Setting up workstations with Chef (Newbie Edition)
I have wanted to reinstall and cleanly set up my iMac at home for some time now. And since there was a new release of Mac OS X around the corner, it seemed like the perfect opportunity to do so. All my past setups and reinstalls were guided by a useful gist I forked from Kenneth Reitz some time ago and adopted to my needs. However this time I wanted to do it a bit differently, I wanted to take this as an opportunity to dive into configuration management with Chef. As I prepared my configuration I found a lot of things confusing and not so well documented for a complete newbie. Thus I wanted to share my experience and maybe provide an overview and easier access into the world of Chef. After all once you have your setup it is a pretty nice way to keep your workstations' configuration in sync and have a documented way how you got there.
The setup I am going to describe is based heavily on Joshua Timberman’s post about managing Mac OS X workstations with Chef. If you already know Chef, go read it, it’s great. As all my workstations are running OS X, the steps described are only actually tested on this OS, but should hopefully apply for any other supported OS as well. And of course the setup should be installable to the environment of a normal user (no need to wake up root just because you want to add a plugin to your shell).

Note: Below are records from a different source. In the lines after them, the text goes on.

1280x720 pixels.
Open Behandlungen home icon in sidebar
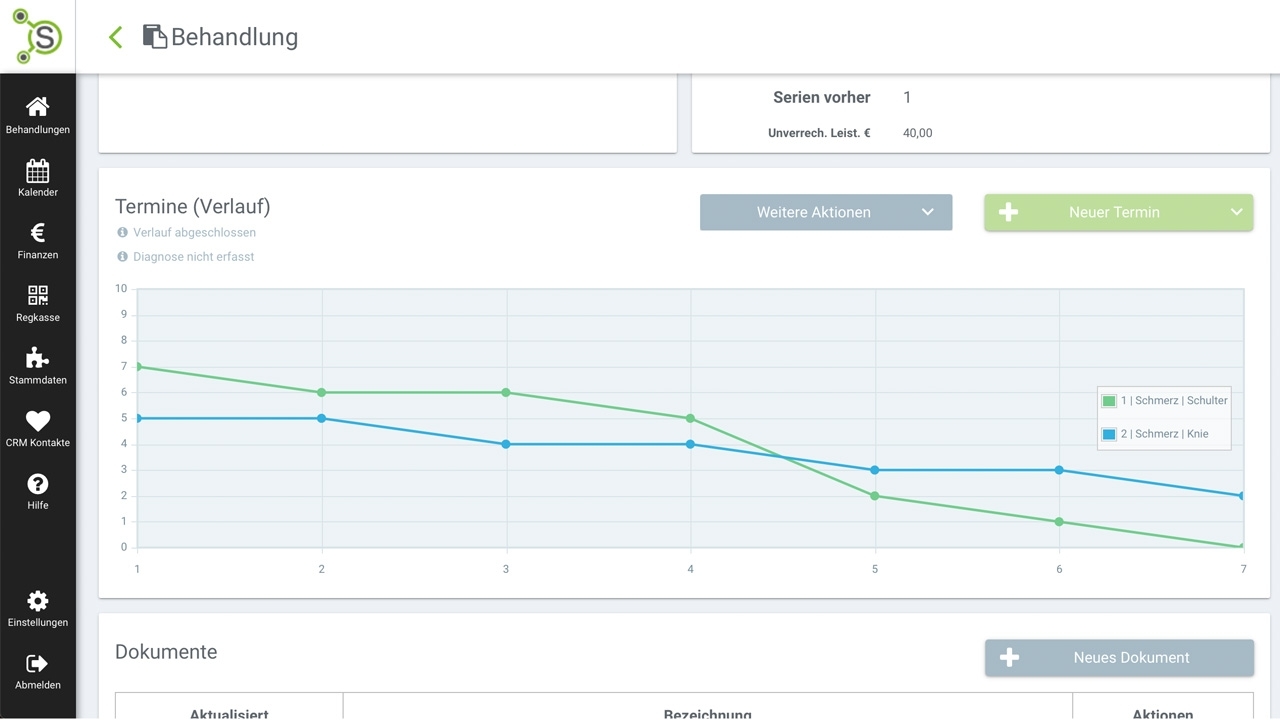(x=37, y=107)
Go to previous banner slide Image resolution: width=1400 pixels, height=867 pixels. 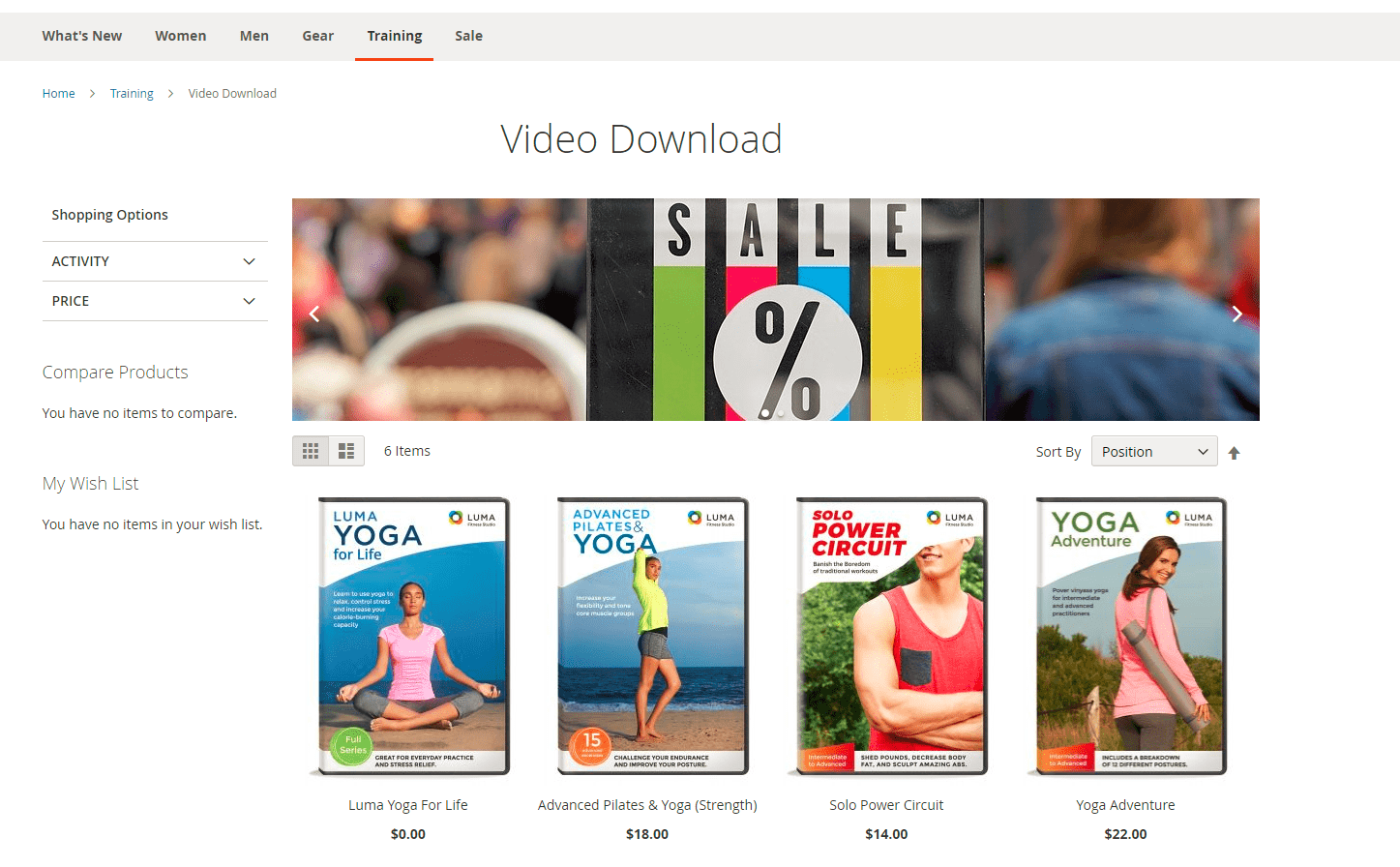[x=314, y=314]
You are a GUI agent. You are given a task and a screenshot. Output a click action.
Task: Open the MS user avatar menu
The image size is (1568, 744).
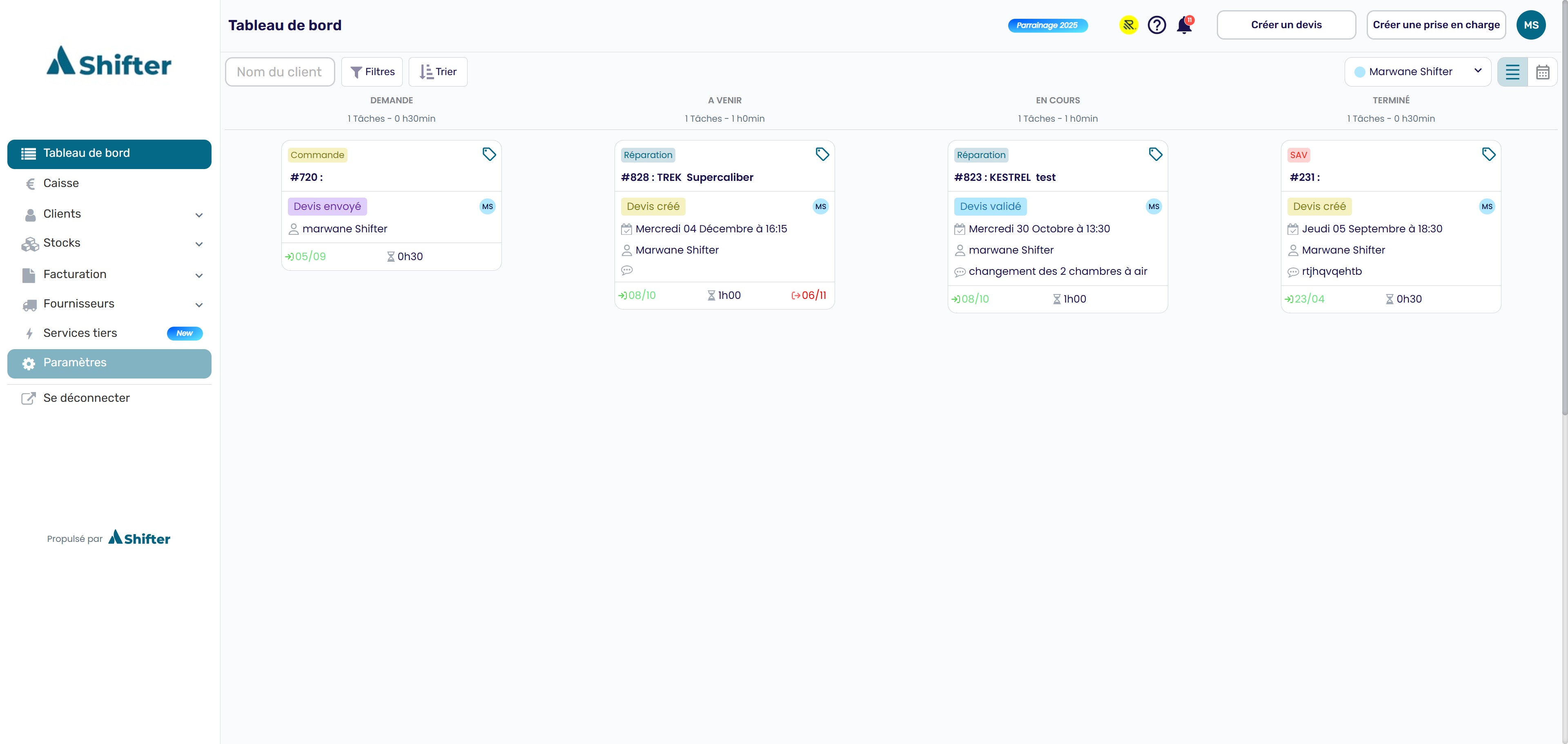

However as I am very new to Chef and configuration management, some things may not be described 100% accurately, so read this post with two big hands of salt (or two cups of coffee).
Configu-what?
If you are not familiar with configuration management, you can go read it on the Wikipedias. But in a nutshell it is the possibility to have an automated build with one build target which is ‘set up the machine production ready’. As in a classical automated software build, the system knows what needs to be done to complete the build target and can track what has already been done. Therefore all steps are idempotent, which means executing a step multiple times always leads to the same result (and no duplicated resources). Therefore it is important that you treat your configuration in the same way you would treat your automated build: There are no steps executed outside the system. If you force yourself to use your configuration management system for every install and configuration you will see how it simplifies your life, at least when you set up a new machine again. Chef is one implementation for such a management system (other popular choices are Puppet and cfengine). Chef is (mainly) written in Ruby and supports cookbooks written in Ruby itself or the Chef DSL which we will see in a later example.
To the Cloud!!
Chef comes in two flavours: Chef Server and Chef
Solo. The main difference here is that with Chef server everything
related to your configuration is managed on a server and machines register on
it to get their configuration and then perform all actions locally
with chef-client
. Chef Solo on the other hand is basically a client run where
you have to download your configuration manually beforehand. The downloaded
configuration is then used by the executable to set up your machine. So in a
Solo run there is no external resource involved, but there are also some
features which are only available in the server edition. For managing my own
configuration I decided if I am going to learn Chef I might as well do it with
the full stack. However setting up Chef server is a real hassle as many
different technologies are involved and is not really recommended for someone
new to Chef. Fortunately Opscode (the company behind Chef) provides
a so-called ‘Hosted Chef’ service, which really just means a Chef server in the
cloud. And as it is free up until 5 nodes, it is a great way to get started
with Chef.
Clients, nodes, knife, cookbook, recipe?
The basic terminology can be a bit confusing (especially as half of the search results usually link to gourmet sites). So let’s try to clear some terminology right upfront:
- Cookbooks: Basic Chef configuration/distribution unit
- Recipe: Subunit of cookbooks. All basic steps are taken in recipes
- Client: A client which connects to the Chef server, level at which certificates are issued
- Node: An actual machine which asks the server for its configuration
- Roles: Collection of cookbooks which can be assigned to nodes
- Knife: Command line client to interact with the Chef server
- Data bags: JSON encoded information which doesn’t fit anywhere else to store
This might still be a bit confusing, but let’s just start with our configuration to see how these parts all play together. The big benefit of Chef (I’m sure it’s the same with most of the other systems), which is also a point which is often discussed as a weakness, is the fact that everything really is Ruby or json. This means it is source code, which again means we can easily manage it with an SCM (I will use git in the examples, but it really applies to your favourite SCM, too). So let’s start with creating our configuration repository:
$ mkdir chef-repo ; cd chef-repo
$ git init .
Now that we have our repository set up, we can start to add cookbooks. There are in general two ways to get cookbooks into your repository.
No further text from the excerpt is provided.